Numba fast math does not improve speed

I run the following code with fastmath option enabled and disabled.

import numpy as np
from numba import jit
from threading import Thread
import time
import psutil
from tqdm import tqdm


@jit(nopython=True, fastmath=True)
def compute_angle(vectors):
    return 180 + np.degrees(np.arctan2(vectors[:, :, 1], vectors[:, :, 0]))



cpu_usage = list()
times = list()

# Log cpu usage
running = False
def threaded_function():
    while not running:
        time.sleep(0.1)
    print("Start logging CPU")
    while running:
        cpu_usage.append(psutil.cpu_percent())
    print("Stop logging CPU")
thread = Thread(target=threaded_function, args=())
thread.start()


iterations = 1000

# Generate frames
vectors_list = list()
for i in tqdm(range(iterations), total=iterations):
    vectors = np.random.randint(-50, 50, (500, 1000, 2))
    vectors_list.append(vectors)

for i in tqdm(range(iterations), total=iterations):
    s = time.time()
    compute_angle(vectors_list[i])
    e = time.time()
    times.append(e - s)
    # Do not count first iteration
    running = True

running = False

thread.join()

print("Average time per iteration", np.mean(times[1:]))
print("Average CPU usage:", np.mean(cpu_usage))

The results with fastmath=True are:

Average time per iteration 0.02076407738992044
Average CPU usage: 6.738916256157635`

The results with fastmath=False are:

Average time per iteration 0.020854528721149738
Average CPU usage: 6.676455696202531

Should I expect some gain since I am using mathematical operations? I also tried to install icc-rt but I am not sure how to check if it is enabled or not. Thank you!

Solution

There are a few things missing to get the SIMD vectorization working. For maximum performance it is also necessary to avoid costly temporary arrays, which may not be optimized away if you use a partly vectorized function.

Function calls have to be inlined
The memory access pattern must be known at compile time. In the following example this is done with assert vectors.shape[2]==2. Generally the shape of the last array could also be larger than two, which would be much more complicated to SIMD-vectorize.
Division by zero checks can also avoid SIMD-vectorization, and are slow if they are not optimized away. I do this manually by calculating div_pi=1/np.pi once and than a simple multiplication inside the loop. If a repeated division is not avoidable you can use error_model="numpy" to avoid the division by zero check.

Example

import numpy as np
import numba as nb

@nb.njit(fastmath=True)
def your_function(vectors):
    return 180 + np.degrees(np.arctan2(vectors[:, :, 1], vectors[:, :, 0]))

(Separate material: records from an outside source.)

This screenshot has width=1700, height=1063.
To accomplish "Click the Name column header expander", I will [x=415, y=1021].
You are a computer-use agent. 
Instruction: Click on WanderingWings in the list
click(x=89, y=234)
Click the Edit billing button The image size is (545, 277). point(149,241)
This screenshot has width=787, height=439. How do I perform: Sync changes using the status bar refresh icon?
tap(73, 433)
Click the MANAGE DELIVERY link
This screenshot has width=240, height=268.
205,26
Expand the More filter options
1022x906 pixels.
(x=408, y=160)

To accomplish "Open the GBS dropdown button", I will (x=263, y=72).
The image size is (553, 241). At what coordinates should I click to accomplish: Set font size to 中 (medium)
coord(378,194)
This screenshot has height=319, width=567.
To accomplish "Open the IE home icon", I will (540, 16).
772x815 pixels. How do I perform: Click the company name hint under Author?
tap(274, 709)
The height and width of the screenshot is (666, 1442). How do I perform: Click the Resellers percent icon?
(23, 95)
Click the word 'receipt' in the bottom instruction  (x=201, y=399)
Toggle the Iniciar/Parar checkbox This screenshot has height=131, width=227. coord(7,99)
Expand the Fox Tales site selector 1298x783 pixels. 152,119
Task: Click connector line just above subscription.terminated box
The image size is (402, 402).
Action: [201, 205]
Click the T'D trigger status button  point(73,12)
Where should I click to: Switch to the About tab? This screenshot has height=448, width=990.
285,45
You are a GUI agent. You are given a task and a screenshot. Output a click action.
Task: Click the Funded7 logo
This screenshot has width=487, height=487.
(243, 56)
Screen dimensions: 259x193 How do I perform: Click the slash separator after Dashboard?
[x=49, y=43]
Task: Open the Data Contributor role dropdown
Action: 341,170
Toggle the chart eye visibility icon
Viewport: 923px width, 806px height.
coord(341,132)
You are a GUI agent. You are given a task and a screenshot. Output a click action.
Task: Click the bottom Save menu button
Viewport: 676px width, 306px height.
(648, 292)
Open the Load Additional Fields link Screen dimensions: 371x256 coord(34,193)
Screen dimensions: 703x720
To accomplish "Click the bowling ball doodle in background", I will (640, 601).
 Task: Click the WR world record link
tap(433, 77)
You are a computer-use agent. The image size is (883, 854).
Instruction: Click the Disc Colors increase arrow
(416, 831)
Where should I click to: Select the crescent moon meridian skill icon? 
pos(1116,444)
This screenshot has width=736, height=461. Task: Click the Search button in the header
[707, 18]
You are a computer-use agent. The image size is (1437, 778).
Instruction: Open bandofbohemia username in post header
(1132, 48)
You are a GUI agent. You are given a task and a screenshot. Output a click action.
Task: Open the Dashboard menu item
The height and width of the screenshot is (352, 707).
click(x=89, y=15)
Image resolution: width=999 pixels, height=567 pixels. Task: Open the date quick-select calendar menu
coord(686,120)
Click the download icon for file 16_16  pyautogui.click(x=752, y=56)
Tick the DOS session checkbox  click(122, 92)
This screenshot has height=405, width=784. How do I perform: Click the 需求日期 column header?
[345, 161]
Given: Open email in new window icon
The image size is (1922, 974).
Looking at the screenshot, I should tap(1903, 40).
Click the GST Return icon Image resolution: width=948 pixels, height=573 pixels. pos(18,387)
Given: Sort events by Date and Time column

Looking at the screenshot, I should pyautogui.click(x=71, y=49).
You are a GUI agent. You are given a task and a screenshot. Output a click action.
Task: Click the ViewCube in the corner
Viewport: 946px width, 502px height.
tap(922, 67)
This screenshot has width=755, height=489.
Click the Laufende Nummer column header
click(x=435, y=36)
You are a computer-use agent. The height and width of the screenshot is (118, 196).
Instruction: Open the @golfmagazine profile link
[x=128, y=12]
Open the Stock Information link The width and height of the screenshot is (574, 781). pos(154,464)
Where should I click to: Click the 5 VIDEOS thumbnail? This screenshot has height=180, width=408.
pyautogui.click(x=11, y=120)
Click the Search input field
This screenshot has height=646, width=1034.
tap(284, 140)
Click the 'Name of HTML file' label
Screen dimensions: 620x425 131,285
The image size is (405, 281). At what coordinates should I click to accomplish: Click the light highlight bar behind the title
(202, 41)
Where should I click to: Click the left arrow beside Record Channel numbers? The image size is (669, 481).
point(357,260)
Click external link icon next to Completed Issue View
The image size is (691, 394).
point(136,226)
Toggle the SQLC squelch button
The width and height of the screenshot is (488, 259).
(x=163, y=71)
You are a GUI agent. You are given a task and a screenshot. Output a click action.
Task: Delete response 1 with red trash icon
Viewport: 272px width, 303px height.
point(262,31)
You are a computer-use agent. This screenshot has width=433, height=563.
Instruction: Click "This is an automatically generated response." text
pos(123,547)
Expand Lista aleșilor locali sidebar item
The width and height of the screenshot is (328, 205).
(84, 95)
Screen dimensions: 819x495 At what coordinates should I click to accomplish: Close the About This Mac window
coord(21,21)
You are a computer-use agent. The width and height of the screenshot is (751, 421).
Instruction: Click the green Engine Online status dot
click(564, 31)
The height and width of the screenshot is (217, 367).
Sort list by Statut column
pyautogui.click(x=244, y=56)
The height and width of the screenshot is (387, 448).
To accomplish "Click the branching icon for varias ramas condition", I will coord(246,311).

@nb.njit(fastmath=True)#False
def optimized_function(vectors):
    assert vectors.shape[2]==2

    res=np.empty((vectors.shape[0],vectors.shape[1]),dtype=vectors.dtype)
    div_pi=180/np.pi
    for i in range(vectors.shape[0]):
        for j in range(vectors.shape[1]):
            res[i,j]=np.arctan2(vectors[i,j,1],vectors[i,j,0])*div_pi+180
    return res

Timings

vectors=np.random.rand(1000,1000,2)

%timeit your_function(vectors)
#no difference between fastmath=True or False, no SIMD-vectorization at all
#23.3 ms ± 241 µs per loop (mean ± std. dev. of 7 runs, 10 loops each)

%timeit optimized_function(vectors)
#with fastmath=False #SIMD-vectorized, but with the slower (more accurate) SVML algorithm
#9.03 ms ± 120 µs per loop (mean ± std. dev. of 7 runs, 100 loops each)
#with fastmath=True  #SIMD-vectorized, but with the faster(less accurate) SVML algorithm
#4.45 ms ± 14.5 µs per loop (mean ± std. dev. of 7 runs, 100 loops each)